Cette technique de pistage se base sur la génération d’un identifiant unique lorsque vous installez Google Chrome : le Chrome ID.

Chaque logiciel Google Chrome installé chez un utilisateur génère donc un identifiant unique, une série de caractères qui ressemble à ceci :

X-client-data: CIS2yQEIprbJAZjBtskBCKmdygEI8J/KAQjLrsoBCL2wygEI97TKAQiVtcoBCO21ygEYq6TKARjWscoB

Vous pouvez voir votre google ID dans la section “Variations” en vous rendant sur chrome://version/ dans Google Chrome.

Lorsque l’utilisateur visite un site qui appartient ou inclus des fonctionnalités développées par Google, cet identifiant est renseigné.

Il faut bien comprendre ici que la quasi totalité des sites tiers emploie des fonctionnalités fournies par google, en voici une courte liste :

  • Google Recaptcha
  • Google Maps
  • Google Fonts
  • Google Analytics
  • Etc…

Concrètement vu l’hégémonie des services proposés par Google cela revient à vous pister sur la grande majorité des sites que vous visitez.

De plus si l’utilisateur se connecte à un compte Google cet identifiant unique est lié à son compte Google permettant alors un ciblage publicitaire des plus précis.

Le principal problème pour les utilisateurs de Google Chrome ou de ses dérivés est que cette technique de pistage ne pourra pas être bloquée, ni par un VPN ou un éventuel bloqueur de publicité.

Légalité

Il faut bien comprendre également que ce changement intervient pile au moment ou les cookies et le pistage publicitaire tel que nous le connaissons commencent à être réglementés par notamment le règlement général sur la protection des données au niveau européen.

Je considère que ce changement illustre parfaitement le soucis de sociétés telles que Google de se soustraire à la législation.

Différentes voix s’élèvent et dénoncent ce qui semble être un manquement manifeste au RGPD, car le Chrome ID semble être une donnée personnelle et sa collecte devrait être donc soumise a un consentement préalable tout comme une information claire pour l’utilisateur ce qui n’est bien évidement pas le cas :

Google donne des informations floues sur la destination de cet identifiant que ce soit dans sa documentation ou dans ses commentaires d’autres articles sur le sujet.

En réponse à cet article du site The Register voici ce qu’un porte-parole de Google a expliqué :

L’entête “X-Client-Data” est utilisé pour aider Chrome a tester de nouvelles fonctionnalités avant de les envoyer vers tous les utilisateurs.

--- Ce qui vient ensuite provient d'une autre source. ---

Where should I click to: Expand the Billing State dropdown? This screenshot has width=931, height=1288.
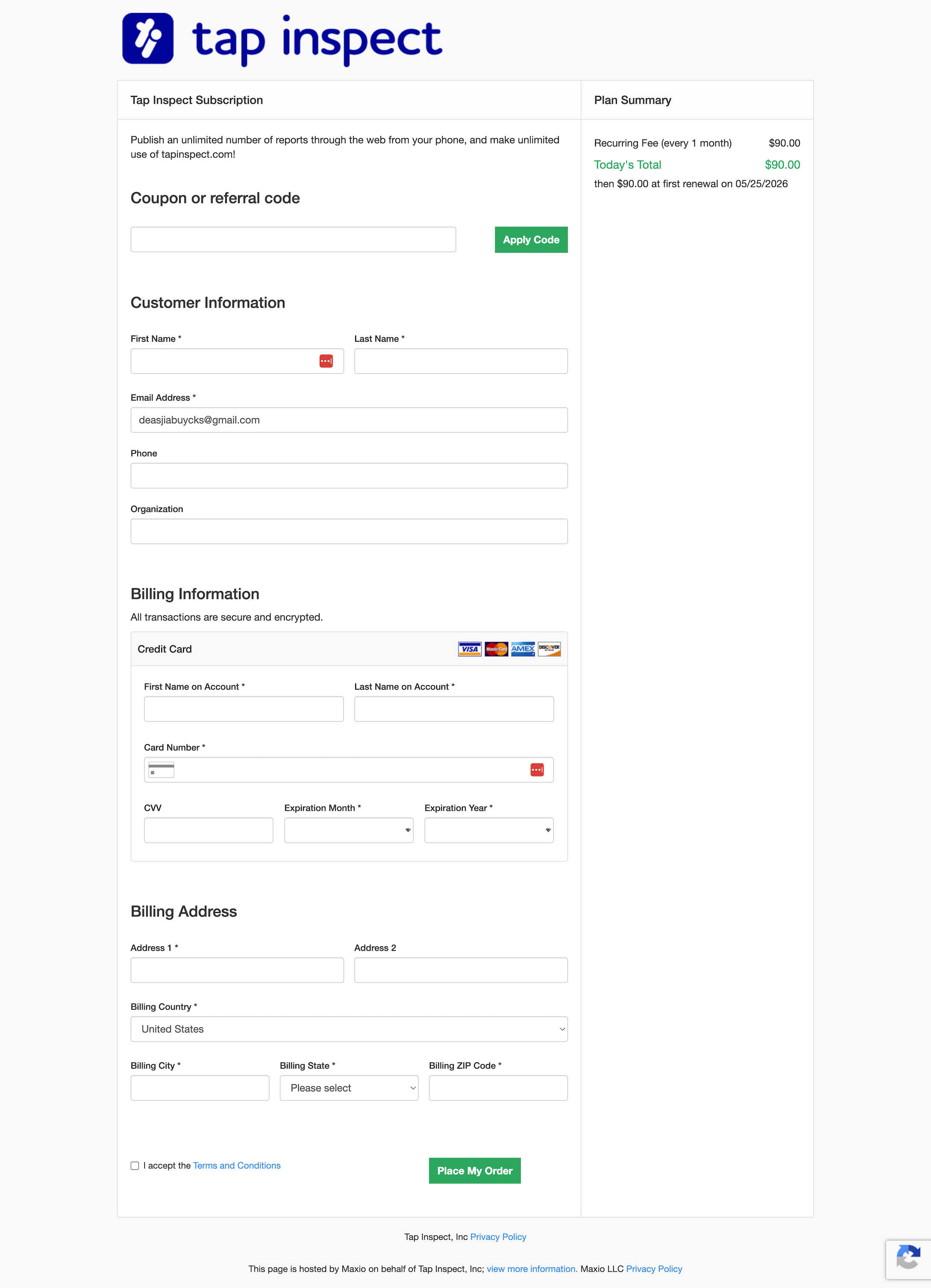pyautogui.click(x=348, y=1087)
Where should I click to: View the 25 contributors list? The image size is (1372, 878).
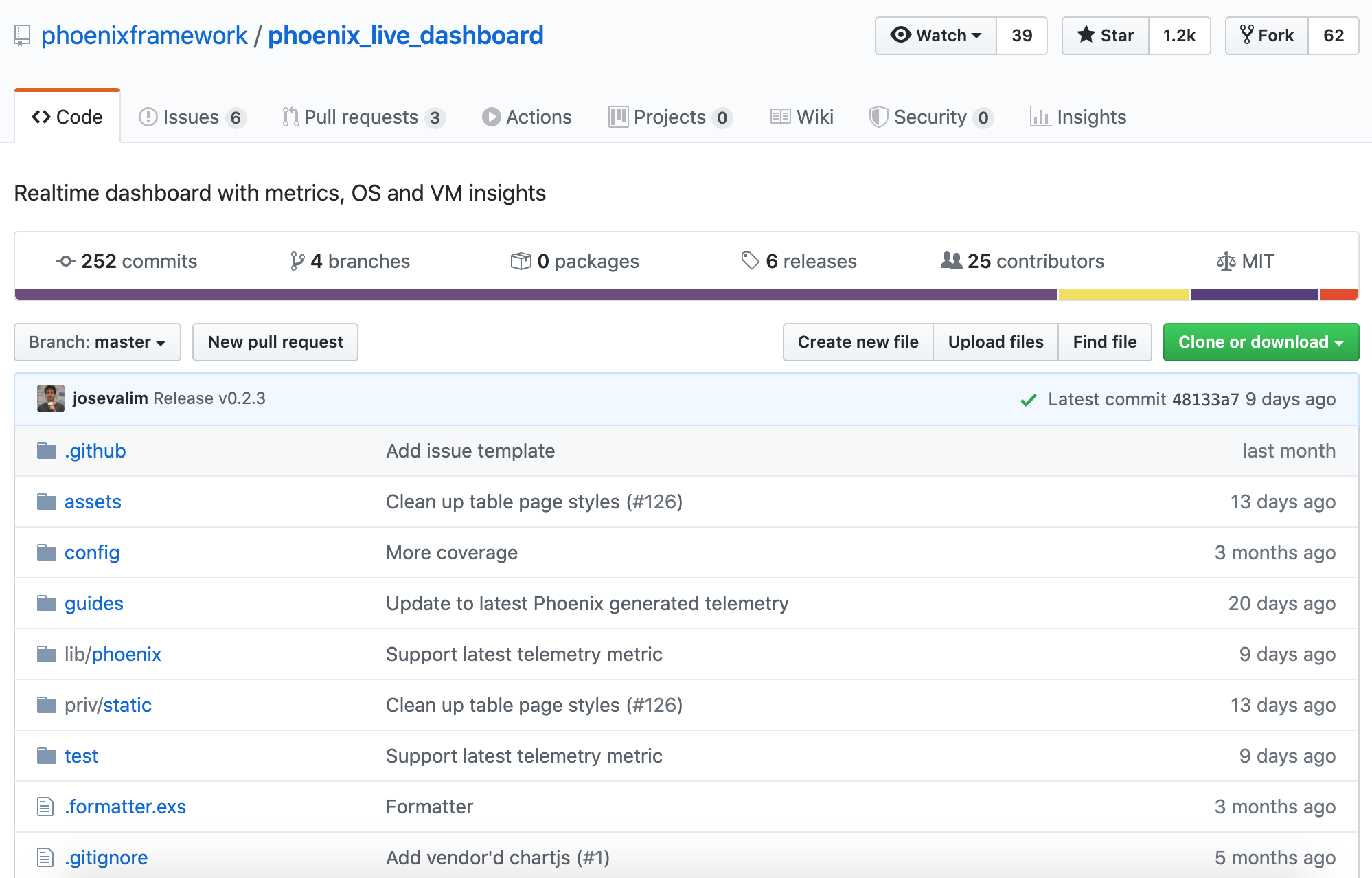(1022, 261)
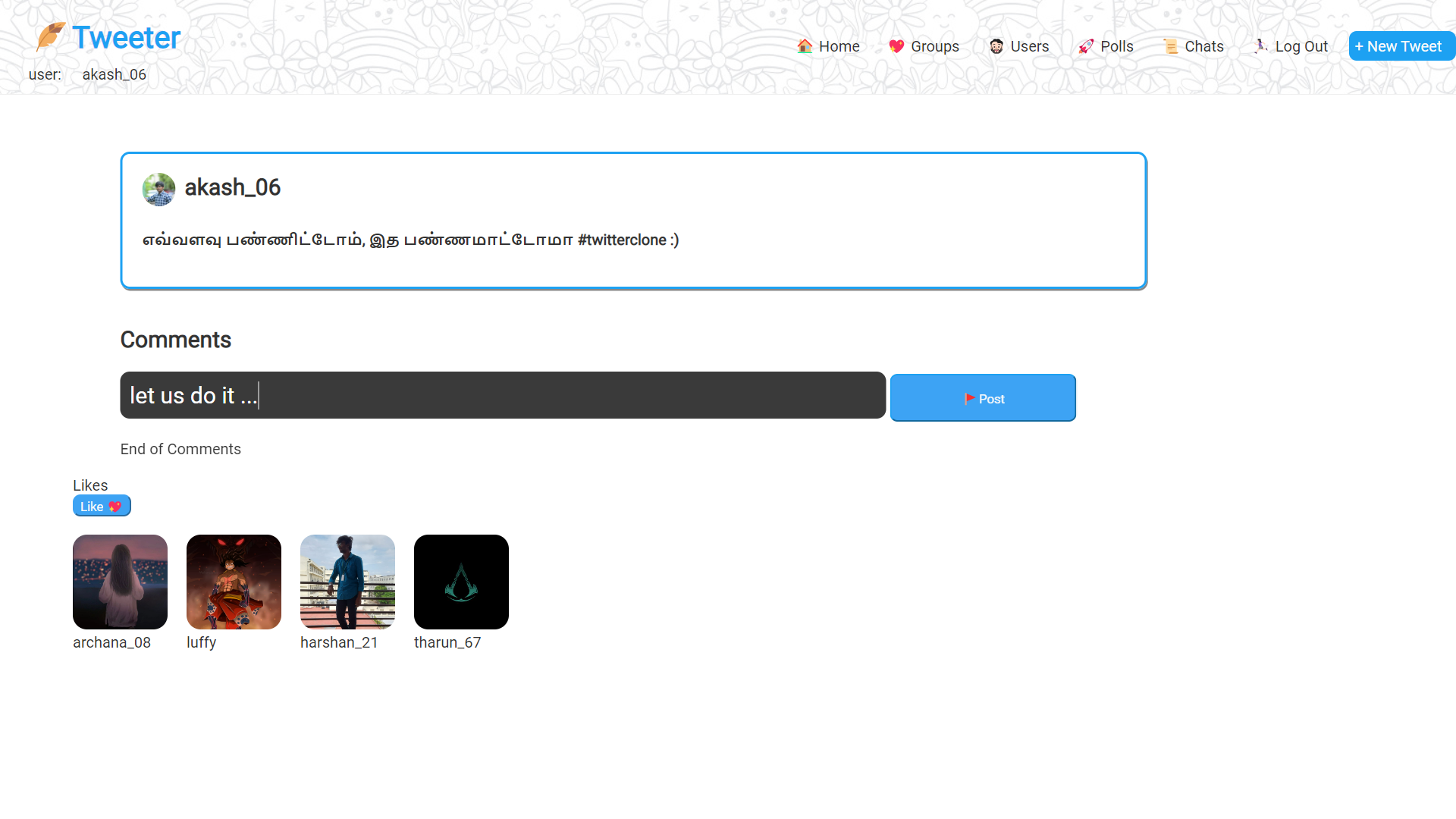The width and height of the screenshot is (1456, 819).
Task: Click the Tweeter feather logo icon
Action: 50,36
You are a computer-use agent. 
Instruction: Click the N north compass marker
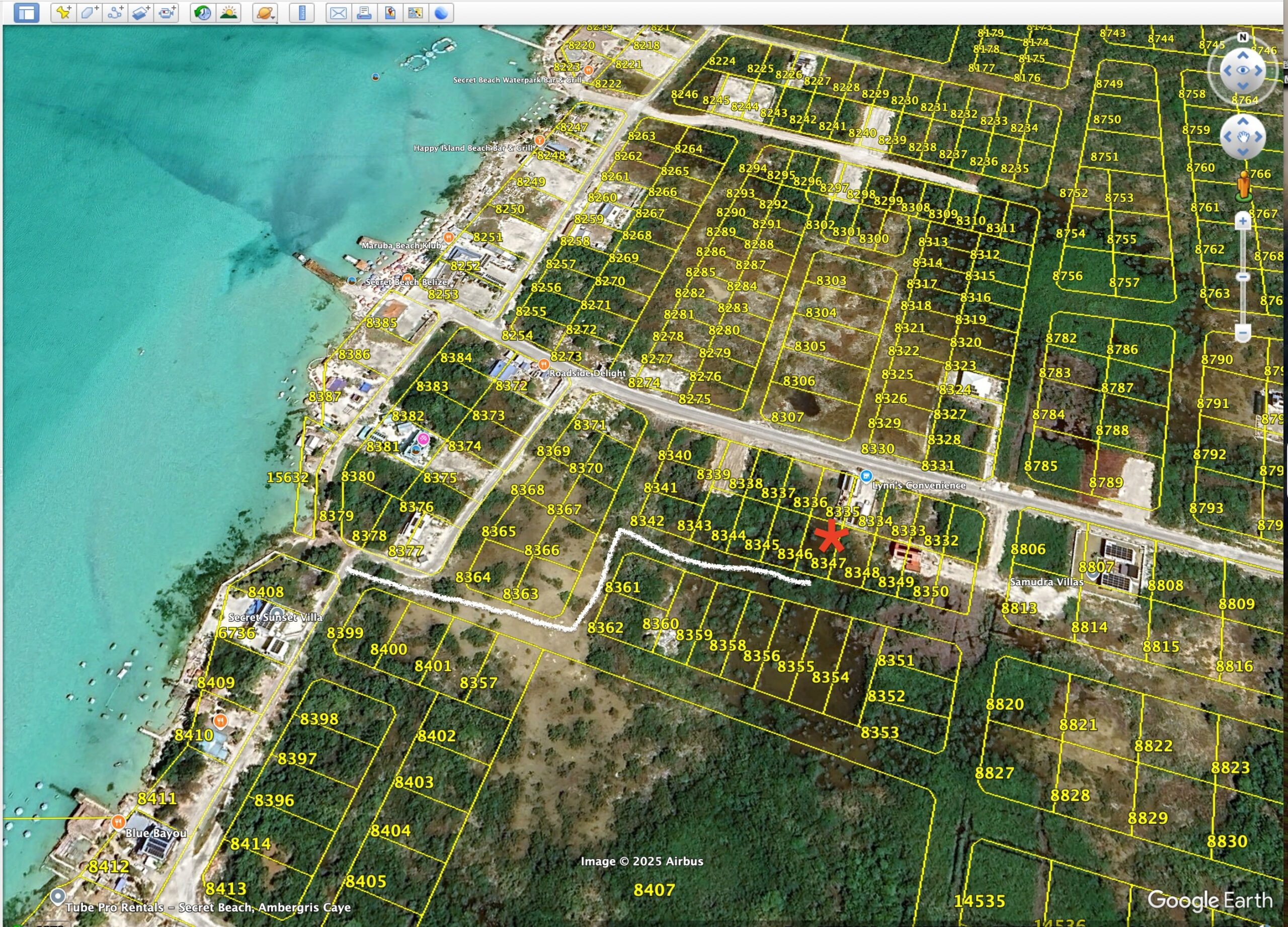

L’information contenue dans cette entête reflète soit la variation, ou des test de fonctionnalités dans laquelle une installation de Chrome est inscrite. Cette information nous sert a mesurer des statistiques du coté serveur concernant des larges groupes d’installations; il n’est pas utilisé pour identifier des individus.

Je considère qu’il s’agit d’explications trompeuses sur la vraie nature de cet identifiant.

Conclusion

Comme l’a déjà expliqué le Washington Post dans cet article Google Chrome pose déjà de sérieux soucis de base concernant la vie privée.

Au niveau des alternatives il faut savoir que la quasi totalité des navigateurs disponibles reposent également sur Chromium, le code source sur lequel se base également Chrome.

Même le successeur d’Internet Explorer, Microsoft Edge repose sur Chromium.

Ici seul Mozilla Firefox me semble une alternative valable mais surtout respectueuse de votre privée.